─── Data for the task

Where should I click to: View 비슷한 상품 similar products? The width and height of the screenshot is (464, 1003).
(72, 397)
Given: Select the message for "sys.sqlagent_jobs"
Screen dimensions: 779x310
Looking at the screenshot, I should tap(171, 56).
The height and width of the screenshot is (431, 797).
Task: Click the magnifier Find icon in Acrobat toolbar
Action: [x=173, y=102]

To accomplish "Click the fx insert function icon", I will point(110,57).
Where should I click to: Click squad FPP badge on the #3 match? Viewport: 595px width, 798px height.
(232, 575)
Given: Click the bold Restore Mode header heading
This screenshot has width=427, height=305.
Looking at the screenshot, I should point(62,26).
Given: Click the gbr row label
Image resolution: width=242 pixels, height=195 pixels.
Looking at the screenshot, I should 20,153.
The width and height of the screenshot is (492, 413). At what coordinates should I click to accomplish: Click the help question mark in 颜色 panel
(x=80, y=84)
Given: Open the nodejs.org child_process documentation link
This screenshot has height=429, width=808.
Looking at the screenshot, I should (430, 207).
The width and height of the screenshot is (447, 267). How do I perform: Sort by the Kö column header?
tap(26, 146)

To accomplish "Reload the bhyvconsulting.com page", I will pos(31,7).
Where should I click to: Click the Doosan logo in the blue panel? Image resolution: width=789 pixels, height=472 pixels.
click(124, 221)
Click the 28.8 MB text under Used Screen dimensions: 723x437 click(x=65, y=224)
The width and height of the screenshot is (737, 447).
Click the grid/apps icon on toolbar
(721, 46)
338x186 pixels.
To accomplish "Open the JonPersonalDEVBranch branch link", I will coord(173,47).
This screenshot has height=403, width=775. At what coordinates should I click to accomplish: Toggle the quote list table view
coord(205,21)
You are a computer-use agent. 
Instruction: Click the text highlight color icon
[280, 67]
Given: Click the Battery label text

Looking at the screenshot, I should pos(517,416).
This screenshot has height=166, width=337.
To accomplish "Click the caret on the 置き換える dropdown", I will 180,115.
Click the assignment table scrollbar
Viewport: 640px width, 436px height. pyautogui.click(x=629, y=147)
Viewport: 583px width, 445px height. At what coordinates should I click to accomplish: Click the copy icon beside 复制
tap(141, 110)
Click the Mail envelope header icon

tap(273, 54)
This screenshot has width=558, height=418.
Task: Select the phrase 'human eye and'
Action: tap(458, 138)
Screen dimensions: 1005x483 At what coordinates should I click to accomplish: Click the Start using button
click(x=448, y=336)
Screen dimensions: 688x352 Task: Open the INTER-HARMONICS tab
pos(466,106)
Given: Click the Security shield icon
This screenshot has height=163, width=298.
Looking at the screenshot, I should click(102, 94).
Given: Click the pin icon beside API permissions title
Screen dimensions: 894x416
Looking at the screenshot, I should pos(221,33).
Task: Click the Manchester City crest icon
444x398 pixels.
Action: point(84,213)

──────

▶ [Your objective]: In the records above, find each line that mentions the word "link", and copy it.

▶ [Exercise solution]:
Given: Open the nodejs.org child_process documentation link
To accomplish "Open the JonPersonalDEVBranch branch link", I will coord(173,47).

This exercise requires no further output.